HADÈS Archéologie

Place de La Madeleine

Fiche

Résumé

Les deux opérations archéologiques, menées consécutivement dans le cadre du réaménagement de la Place de la Madeleine, à Rodez (Aveyron), donnent une bonne image de l’évolution de ce site de l’Antiquité à nos jours. Les indices d’occupation les plus anciens (tessons de céramique) témoignent de la fréquentation du site dès l’époque gauloise. Ils sont sans doute en corrélation avec les habitats structurés, identifiés sur les sites proches de la Durenque et du Parmentier.

Les premières constructions apparaissent dès le Ier siècle de notre ère. Les quatre pièces repérées pourraient correspondre à deux voire trois bâtiments voisins. La salle, située sous l’emprise de l’église de la Madeleine, sera en partie reconstruite et réaménagée pour abriter des sépultures (sarcophage en pierre et en plomb, tombe en bâtière). On se trouve sans doute en présence d’un édifice à vocation funéraire, une chapelle privée ou un petit mausolée.

Ce bâtiment primitif est englobé dans les murs massifs d’une église dont les caractères architecturaux sont manifestement ceux des édifices préromans du Rouergue. En effet, le mur gouttereau nord, le seul conservé, comporte au moins deux niches de grandes dimensions, aménagées dans son épaisseur. Un tel dispositif est assez fréquent dans les petites églises du nord Aveyron, dont la construction est attestée dès le XIe siècle. des fondeurs profitent des travaux de construction pour fondre une cloche. Ils installent leur atelier au centre de la nef et abandonnent, au fond de la fosse de fonte, le moule qui avait été façonné pour cette réalisation. Les inhumations peu nombreuses sont alors pratiquées tant à l’intérieur qu’à l’extérieur de l’église et dans ce dernier cas, le corps est placé dans un sarcophage dont la cuve est fermée par des dalles en matériaux locaux (schistes, gneiss…).

Entre le XVe siècle et le XVIe siècle, l’église est agrandie : le chœur en cul de four est remplacé par un chœur rectangulaire plus vaste et un transept est ajouté à la nef.

Au tout début du XVIIe siècle, l’édifice est de nouveau en chantier et les fondeurs profitent encore de cette occasion pour fondre une nouvelle cloche. L’aménagement de la fosse de fonte sans doute assez vaste compte tenu de la taille de la cloche a profondément perturbé la stratigraphie antérieure.

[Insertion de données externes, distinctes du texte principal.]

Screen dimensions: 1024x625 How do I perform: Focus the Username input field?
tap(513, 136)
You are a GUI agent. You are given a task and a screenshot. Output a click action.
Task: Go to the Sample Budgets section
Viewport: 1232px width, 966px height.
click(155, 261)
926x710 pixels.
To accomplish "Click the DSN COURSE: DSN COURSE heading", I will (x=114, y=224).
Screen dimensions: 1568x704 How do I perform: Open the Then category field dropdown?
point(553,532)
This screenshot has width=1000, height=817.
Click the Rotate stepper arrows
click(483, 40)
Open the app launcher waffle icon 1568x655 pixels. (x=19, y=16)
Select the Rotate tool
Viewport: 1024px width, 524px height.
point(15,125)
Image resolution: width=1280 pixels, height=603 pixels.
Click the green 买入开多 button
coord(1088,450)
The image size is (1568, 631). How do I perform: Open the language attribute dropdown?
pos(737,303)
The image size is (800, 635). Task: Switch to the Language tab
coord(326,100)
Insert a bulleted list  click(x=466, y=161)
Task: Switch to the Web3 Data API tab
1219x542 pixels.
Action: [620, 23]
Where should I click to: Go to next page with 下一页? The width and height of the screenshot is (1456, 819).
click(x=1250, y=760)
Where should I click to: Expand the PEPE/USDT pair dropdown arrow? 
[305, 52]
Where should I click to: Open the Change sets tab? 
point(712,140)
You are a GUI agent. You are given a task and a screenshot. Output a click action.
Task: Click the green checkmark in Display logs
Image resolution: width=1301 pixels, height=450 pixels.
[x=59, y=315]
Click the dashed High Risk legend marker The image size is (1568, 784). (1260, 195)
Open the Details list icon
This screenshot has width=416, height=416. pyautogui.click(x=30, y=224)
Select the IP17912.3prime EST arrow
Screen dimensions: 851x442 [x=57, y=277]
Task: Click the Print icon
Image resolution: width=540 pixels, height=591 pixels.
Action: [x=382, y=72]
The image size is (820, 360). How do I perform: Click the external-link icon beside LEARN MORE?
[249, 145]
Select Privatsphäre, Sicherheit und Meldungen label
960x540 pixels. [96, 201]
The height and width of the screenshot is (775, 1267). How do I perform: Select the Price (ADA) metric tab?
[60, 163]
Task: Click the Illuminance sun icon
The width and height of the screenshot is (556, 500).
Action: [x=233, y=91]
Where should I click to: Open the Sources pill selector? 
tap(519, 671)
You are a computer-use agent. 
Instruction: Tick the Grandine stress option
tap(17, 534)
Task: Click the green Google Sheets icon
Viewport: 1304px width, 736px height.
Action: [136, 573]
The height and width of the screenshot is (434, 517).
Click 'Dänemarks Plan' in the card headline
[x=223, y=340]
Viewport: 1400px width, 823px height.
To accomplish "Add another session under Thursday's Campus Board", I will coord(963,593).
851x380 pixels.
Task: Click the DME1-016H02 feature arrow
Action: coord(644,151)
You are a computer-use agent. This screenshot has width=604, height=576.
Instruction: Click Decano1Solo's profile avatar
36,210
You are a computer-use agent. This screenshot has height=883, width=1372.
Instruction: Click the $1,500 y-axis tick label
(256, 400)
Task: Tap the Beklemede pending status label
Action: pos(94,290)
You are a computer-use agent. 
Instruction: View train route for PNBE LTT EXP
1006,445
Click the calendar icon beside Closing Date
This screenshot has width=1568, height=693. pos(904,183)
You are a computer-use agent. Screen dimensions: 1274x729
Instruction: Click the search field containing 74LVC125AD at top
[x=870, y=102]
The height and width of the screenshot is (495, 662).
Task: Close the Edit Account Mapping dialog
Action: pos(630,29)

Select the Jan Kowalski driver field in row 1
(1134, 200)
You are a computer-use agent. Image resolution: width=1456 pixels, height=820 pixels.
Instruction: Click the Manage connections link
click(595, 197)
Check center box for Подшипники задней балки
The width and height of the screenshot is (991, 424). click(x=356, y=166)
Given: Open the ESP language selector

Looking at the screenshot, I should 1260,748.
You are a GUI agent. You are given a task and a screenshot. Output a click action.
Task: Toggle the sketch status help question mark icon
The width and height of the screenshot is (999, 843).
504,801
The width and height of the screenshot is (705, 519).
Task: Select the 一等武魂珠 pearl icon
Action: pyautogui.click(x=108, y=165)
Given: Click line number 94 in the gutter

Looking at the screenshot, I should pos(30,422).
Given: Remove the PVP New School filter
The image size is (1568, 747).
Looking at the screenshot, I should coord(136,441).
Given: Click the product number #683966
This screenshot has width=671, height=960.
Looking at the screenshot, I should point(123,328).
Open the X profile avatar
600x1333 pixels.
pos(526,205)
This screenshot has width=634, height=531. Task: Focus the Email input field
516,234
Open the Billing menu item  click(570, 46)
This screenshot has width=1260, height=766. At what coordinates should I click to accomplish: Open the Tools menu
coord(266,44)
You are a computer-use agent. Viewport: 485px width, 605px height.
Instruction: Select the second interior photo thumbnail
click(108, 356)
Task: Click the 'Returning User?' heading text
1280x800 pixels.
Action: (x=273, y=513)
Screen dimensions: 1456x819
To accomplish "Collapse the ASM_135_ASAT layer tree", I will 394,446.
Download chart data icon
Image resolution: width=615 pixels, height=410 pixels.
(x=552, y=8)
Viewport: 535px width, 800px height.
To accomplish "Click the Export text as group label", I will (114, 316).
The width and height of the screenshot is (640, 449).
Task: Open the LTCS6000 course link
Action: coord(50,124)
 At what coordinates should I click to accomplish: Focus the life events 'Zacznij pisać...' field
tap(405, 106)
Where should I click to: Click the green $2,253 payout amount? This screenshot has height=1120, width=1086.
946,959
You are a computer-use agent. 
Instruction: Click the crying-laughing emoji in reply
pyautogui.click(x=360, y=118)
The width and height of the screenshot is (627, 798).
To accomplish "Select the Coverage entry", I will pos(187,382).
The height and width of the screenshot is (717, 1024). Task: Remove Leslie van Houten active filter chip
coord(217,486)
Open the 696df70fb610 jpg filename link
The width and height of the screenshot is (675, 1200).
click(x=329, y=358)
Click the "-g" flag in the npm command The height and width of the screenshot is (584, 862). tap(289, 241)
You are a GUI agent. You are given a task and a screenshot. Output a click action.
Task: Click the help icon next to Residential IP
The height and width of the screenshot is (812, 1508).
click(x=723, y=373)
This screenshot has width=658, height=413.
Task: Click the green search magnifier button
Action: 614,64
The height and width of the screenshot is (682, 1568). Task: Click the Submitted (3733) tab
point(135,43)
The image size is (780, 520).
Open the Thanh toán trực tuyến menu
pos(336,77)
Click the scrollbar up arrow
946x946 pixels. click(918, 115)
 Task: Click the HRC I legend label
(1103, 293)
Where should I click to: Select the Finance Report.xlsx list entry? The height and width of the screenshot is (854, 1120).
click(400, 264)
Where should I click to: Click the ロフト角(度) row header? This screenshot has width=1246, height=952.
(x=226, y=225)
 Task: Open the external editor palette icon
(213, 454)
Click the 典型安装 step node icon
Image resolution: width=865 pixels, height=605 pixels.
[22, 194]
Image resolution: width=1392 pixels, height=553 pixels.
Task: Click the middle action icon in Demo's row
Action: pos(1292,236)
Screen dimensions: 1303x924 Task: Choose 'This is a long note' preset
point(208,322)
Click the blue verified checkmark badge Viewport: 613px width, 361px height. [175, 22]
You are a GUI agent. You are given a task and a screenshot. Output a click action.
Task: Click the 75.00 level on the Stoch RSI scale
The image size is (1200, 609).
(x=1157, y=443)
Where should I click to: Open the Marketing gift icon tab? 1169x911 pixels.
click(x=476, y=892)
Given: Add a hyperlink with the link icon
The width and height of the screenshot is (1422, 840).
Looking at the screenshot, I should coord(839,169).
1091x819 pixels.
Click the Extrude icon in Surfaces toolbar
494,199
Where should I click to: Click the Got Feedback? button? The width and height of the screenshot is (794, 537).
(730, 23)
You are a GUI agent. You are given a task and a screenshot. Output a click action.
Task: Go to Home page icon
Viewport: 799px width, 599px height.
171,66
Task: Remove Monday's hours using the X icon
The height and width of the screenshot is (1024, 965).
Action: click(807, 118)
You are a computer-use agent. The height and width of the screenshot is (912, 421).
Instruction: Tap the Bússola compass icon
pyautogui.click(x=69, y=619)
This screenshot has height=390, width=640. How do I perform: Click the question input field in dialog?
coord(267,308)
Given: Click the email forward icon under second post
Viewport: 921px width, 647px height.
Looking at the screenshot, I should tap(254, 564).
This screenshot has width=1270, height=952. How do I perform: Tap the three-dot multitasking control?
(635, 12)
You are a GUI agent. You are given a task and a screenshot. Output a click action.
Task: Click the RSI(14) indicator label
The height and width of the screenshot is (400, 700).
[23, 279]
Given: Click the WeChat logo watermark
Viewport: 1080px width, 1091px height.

L’église, vendue aux enchères en 1808, sera entièrement détruite afin d’ouvrir une rue pour relier la place du Bourg à la place de la Madeleine, en passant devant la toute nouvelle église Saint Amans, reconstruite au XVIIIe siècle. L’église de la Madeleine est alors entièrement épierrée, mais le mur gouttereau nord est épargné, sans doute pour contenir les remblais dans une zone qui accuse encore de nos jours un important dénivelé.

Au XIXe siècle, une vaste fontaine vient agrémenter et meubler ce large dégagement en se substituant au puits citerne, en place au moins depuis le XVe siècle.

Cette place a été absorbée par l’urbanisme du XXe siècle, avec la construction de nouveaux immeubles, le goudronnage de la chaussée et l’aménagement d’un îlot giratoire, équipé d’un éclairage public, d’un téléphone et d’un horodateur. Mais ses habitants ont su préserver cet esprit convivial qu’on ressent encore dans les vieux quartiers.